Breathwork is a type of practice that involves intentionally changing the way that you breathe through a variety of controlled practices. There are many different ways to practice breathwork, each designed to achieve their own unique outcome. Breathwork can also be a very spiritual practice with roots in a lot of yogic traditions. However, breathwork has been utilized by many in the natural health world regardless of their religious or spiritual beliefs.
Benefits of breathwork
1. Improves lung health
Deep breathing exercises can help maintain healthy oxygen levels but they also expand your lung capacity similarly to exercise. This can be especially important during cold and flu season and for older populations who are more susceptible to pneumonia and other lung problems.
2. Lowers blood pressure
Your vagus nerve travels from the base of your brain down into your abdomen and researchers suspect that deep breathing stimulates the vagus nerve. This is important considering activation of the vagus nerve has been shown to help lower blood pressure and heart rate.
3. Calms inflammation
Breathwork has been shown to have some incredible anti-inflammatory capabilities. Studies have shown breathwork can decrease pro-inflammatory cytokines such as TNF-alpha and IL-6 along with an increase in anti-inflammatory cytokines such as IL-10.
4. Reduces stress
Your vagus nerve also influences your parasympathetic nervous system (PNS) which is responsible for restoring balance in the body after periods of stress. By stimulating that through breathwork you are increasing parasympathetic tone while also lowering cortisol levels - the body’s stress hormone.
5. Helps you refocus
Under stressful conditions, breathing gets shallower, which further perpetuates stress and anxiety.

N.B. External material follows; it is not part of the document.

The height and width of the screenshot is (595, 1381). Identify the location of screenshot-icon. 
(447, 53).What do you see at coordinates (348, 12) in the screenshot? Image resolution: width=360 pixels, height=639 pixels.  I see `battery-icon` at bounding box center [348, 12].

Breathwork brings you back to the present moment by allowing you to pause so you can refocus on the situation at hand in a calmer state.
6. Aids in PTSD recovery
Certain types of breathwork practices such as diaphragmatic breathing have been shown to be an effective treatment for PTSD long-term.
Types of Breathwork
While there are a lot more breathwork practices you can do, these are three of my all-time favorites for their specific benefits. These are great beginner practices to help you get started if you are new to breathwork.
1. 4-7-8 breathing
4-7-8 breathing is incredibly simple and you can do it anywhere such as while you’re cooking or at work. To start, breathe in for 4 seconds, hold your breath for 7 seconds, and then exhale for 8 seconds. This type of breathing has been shown to:
Reduce asthma symptoms
Bolster stress management
Reduce aggressive behavior
2. Box breath
Also known as square breathing, this more forceful breathwork practice became popular with Marines and athletes for its ability to help you feel relaxed while still giving you a boost of energy. Start by inhaling through the nose for 4 seconds, hold your breath for 4 seconds, exhale from your mouth for 4 seconds, and end by holding your breath for 4 seconds. You will repeat this four times.
3. Diaphragmatic breathing
Many people don’t realize that in healthy lungs, the diaphragm does most of the actual work when breathing. Therefore it’s important to focus on strengthening your diaphragm for optimal lung health. To practice diaphragmatic breathing, lie flat on the floor with one hand on your chest and the other on your stomach. Breathe in through your nose for 2 seconds, making sure your stomach expands rather than your chest. Next, purse your lips and exhale for 2 seconds while pressing on your stomach. Repeat a few times.
Breathwork is a great tool to incorporate into your daily routine since it can be done anywhere without any expensive equipment. Tune into your body and let your breath calm your mind while improving your overall health.